Subjects and data collection

This research was approved by the ethical review board at Sasebo Memorial Hospital, Japan (approval number 2022-1). This cohort study was originally approved and initiated for research on COVID-19 vaccine-related side effects after the first and second doses (approval number 202107)27, and it has been continuously approved for this study. The research associated with human data use has complied with all the relevant national regulations and institutional policies, and was conducted in accordance with the tenets of the Helsinki Declaration. All participants provided written informed consent for the collection of information about side effects and subsequent analysis. A total of 272 hospital employees who received BNT162b2 COVID-19 vaccine (Cominarty®) (Pfizer, New York, NY, USA, and BIONTECH, Mainz, Land Rheinland-Pfalz, Germany) as the third vaccine dose were recruited from January to June 2022. Two hundred twenty of 272 subjects also had side effect information following the second vaccine dose, and this data was used for comparative analyses between the second and the third vaccine doses. None of the study participants had history of COVID-19 diagnosis prior to vaccination. Background information, such as body temperature prior to vaccination, past immunologic history (for example, diagnosis of allergy or collagen disease or side effects from prior vaccination), and seizure history, was collected using the national Pre-vaccination Screening Questionnaire for COVID-19 vaccine form, issued by the Japanese Ministry of Health, Labor and Welfare (Supplementary Fig. 1).
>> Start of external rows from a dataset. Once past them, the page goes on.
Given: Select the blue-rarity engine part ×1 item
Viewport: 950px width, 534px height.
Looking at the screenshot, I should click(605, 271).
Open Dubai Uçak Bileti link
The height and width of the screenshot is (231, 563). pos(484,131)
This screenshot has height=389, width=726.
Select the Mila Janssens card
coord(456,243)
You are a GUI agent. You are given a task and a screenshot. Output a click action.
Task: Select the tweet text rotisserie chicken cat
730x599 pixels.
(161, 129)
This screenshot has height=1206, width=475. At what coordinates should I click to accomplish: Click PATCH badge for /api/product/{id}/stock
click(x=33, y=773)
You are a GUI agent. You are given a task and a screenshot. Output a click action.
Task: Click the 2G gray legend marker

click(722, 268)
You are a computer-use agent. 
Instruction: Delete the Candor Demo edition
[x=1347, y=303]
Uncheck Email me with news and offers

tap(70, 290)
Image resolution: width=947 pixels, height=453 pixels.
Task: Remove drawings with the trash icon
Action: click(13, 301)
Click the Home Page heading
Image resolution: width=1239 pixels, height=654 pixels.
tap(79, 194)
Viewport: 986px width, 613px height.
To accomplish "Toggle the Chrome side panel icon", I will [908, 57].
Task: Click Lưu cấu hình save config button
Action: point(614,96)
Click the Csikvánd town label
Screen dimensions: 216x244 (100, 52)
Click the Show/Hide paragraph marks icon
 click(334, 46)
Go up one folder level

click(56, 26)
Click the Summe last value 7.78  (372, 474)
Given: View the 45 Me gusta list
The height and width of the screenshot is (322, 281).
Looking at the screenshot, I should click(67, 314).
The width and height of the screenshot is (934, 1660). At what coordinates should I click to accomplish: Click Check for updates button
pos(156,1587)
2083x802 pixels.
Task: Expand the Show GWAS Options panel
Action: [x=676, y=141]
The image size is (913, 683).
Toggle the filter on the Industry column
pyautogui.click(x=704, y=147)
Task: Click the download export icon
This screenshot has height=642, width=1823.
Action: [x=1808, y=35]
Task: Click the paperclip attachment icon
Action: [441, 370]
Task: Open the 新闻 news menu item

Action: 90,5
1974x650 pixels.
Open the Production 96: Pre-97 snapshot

Symptoms after vaccination was interviewed, diagnosed and collected by medical doctors at outpatient of the hospital studied.

Statistical analysis

Statistical analysis was performed using SPSS® 21.0 (IBM, Armonk, NY, USA). The effect of sex (female vs male) and age (younger adults (≤ 64 years old) vs elderly adults (≥ 65 years old)) on the number of side effects was tested by Mann–Whitney U-test, with confirmation of non-normal distribution in each group by Shapiro–Wilk test. Referring to previous reports on the differences in side effects between these younger and elderly adult groups after the first and second vaccine doses12,13, we included these groups in this study. Sex and age differences in frequency of clinical symptoms were analyzed by Fisher’s exact test with false discovery rate analysis. Linear regression model with multivariable analysis was used to evaluate the impact of sex and age on the number of side effects. In longitudinal analysis, log-rank test was performed to assess sex and age differences in recovery rate from the vaccine-related side effects. Finally, linear regression model was applied to evaluate the impact of the culprit side effect symptoms on the difference in side effect duration between the second and third vaccine doses.